KeywordsSocial influence Cebus capucinus Food processing Capuchins Development
Debate on a central anthropological issue, the origin and function of human cultural capacities (Richerson and Boyd 2005; Laland and Galef 2009; Perry 2006) has been powerfully affected in the past decade by the discovery of between-population differences in food processing techniques among wild non-human primates such as chimpanzees (Whiten et al. 1999), orangutans (van Schaik et al. 2003a), capuchins (Panger et al. 2002) and macaques (reviewed in Perry and Manson 2003). However, it remains unclear to what extent these differences are driven by social learning processes generally, and by copying, i.e., replicating an observed behavior, in particular.
Social learning, in its broadest sense, is defined as changes in the behavior of one individual that result at least in part from (a) attending to the behavior of another individual, (b) accompanying another individual so that the learner is exposed to new experiences, or even (c) encountering physical traces of others’ activities that alter the discoverer’s behavior (Box 1984; Fragaszy and Perry 2003). Such a definition includes both the acquisition of new knowledge or skills as a result of observing others, and also social influence biasing individuals toward the use of behaviors already in their repertoires. Most research on cultural transmission in non-human primates has focused on the role of social influence in the spread of recent innovations throughout populations. But another potentially important social process affecting between-group differences in behavior is conformism—the tendency for individuals to preferentially exhibit behavioral alternatives that they witness most frequently in their peers, or to exhibit the behaviors that are performed by peers who are considered most prestigious or successful, or those peers with whom they have the highest quality social relationships (however that might be defined). Conformism can involve the adoption of new behaviors, but it can also involve an acquired preference of the use of behaviors that are already in an individual’s behavioral repertoire and/or the suppression of some other behavior formerly used in a particular context.
Due to the difficulty in measuring social influence in the wild, researchers who want to explain between-population differences in the behavior of wild primates have turned to captive animals to investigate the mechanisms of social learning that are likely to exist in the wild. Evidence from captive great apes (Whiten et al. 2005), captive brown capuchins (Dindo et al. 2007; Fredman and Whiten 2008; Bonnie and de Waal 2007; de Waal and Bonnie 2009; Fragaszy et al. 2004) and rehabilitant orangutans (Russon et al. 2007; Russon 2003) shows that, given frequent opportunities to observe model individuals with whom they have tolerant relationships, individuals can be induced to copy object-manipulation techniques that they have observed, thereby producing conformity biases and/or the maintenance of multiple traditions for solving the same foraging problem However, captive animals can sometimes be induced to express behaviors and exhibit problem-solving skills that are rarely expressed in the wild (Snowdon 2001; Kummer 1995), and so it is not necessarily safe to assume that phenomena documented in captivity also occur in the wild.

▶ PROVIDED DATA:
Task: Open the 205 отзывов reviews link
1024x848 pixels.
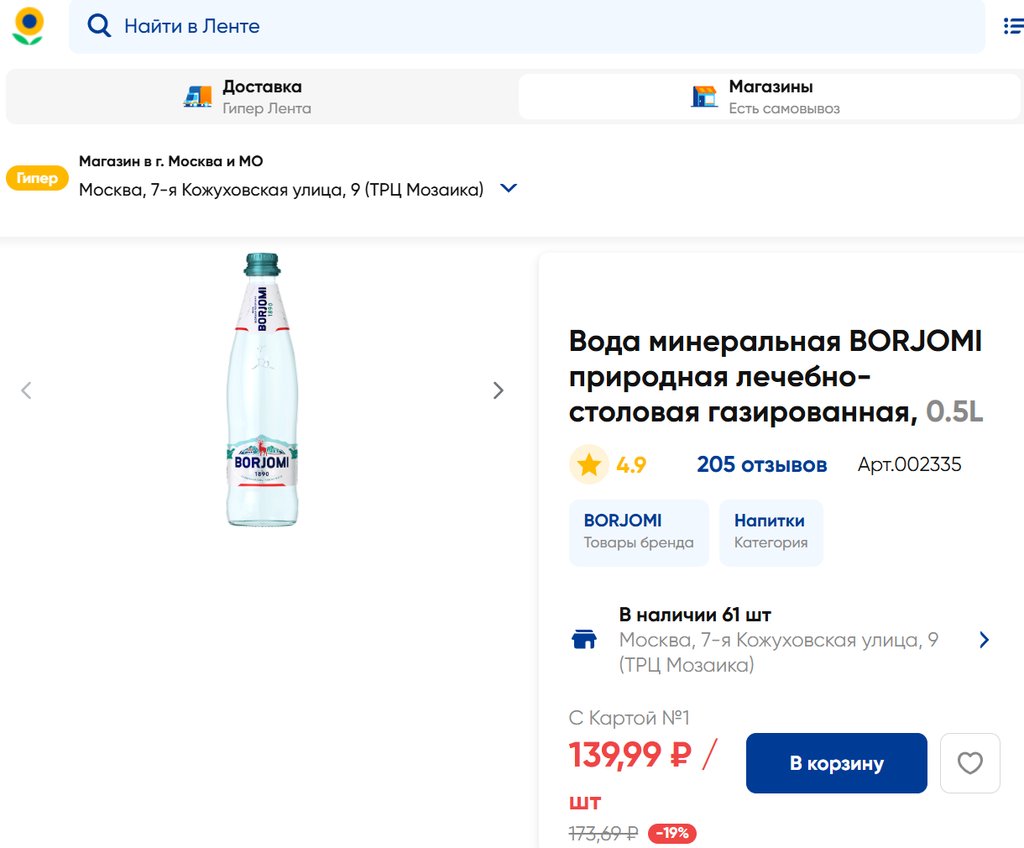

▶ WHAT YOU HAVE TO DO:
Write the next part of the passage on social learning in primates, picking up after its final sentence. The data have no connection to the passage on social learning in primates.

▶ REPLY:
Documenting social learning in the wild is methodologically difficult; no one method can produce air-tight evidence, and it is therefore necessary to use multiple approaches to build a convincing case. Arguments for a central role of social learning in explaining non-human primate behavioral variation have been based largely on the “geographic” or “group contrasts method” (Whiten et al. 1999; van Schaik et al. 2003a; Fragaszy and Perry 2003), in which researchers (1) consider genetic and ecological explanations for observed geographic patterns of behavioral variation and (2) infer, for those behavior patterns for which such explanations are rejected, that the behavioral variation results from social learning. Of course, it is impossible to completely reject genetic and ecological explanations as possible influences on the acquisition of behavioral traits, especially for ecologically functional behavior, and it is likely that both factors play at least a minor role in explaining the patterning of variation in most if not all of the behavior patterns termed “traditions”. Furthermore, it is to be expected that if a trait has high adaptive value (e.g. it enhances foraging efficiency), it should spread and replace less efficient variants until the trait is homogeneous within the population. Even for those behavior patterns that are influenced by genetic or ecological factors, there can still be a role of social learning that exerts an important independent influence on the acquisition of traits and the patterning of a trait’s distribution within and between populations (Fragaszy and Perry 2003; Byrne 2007). For these reasons, the “group contrasts” method should be complemented by methods that seek other sorts of evidence for social learning.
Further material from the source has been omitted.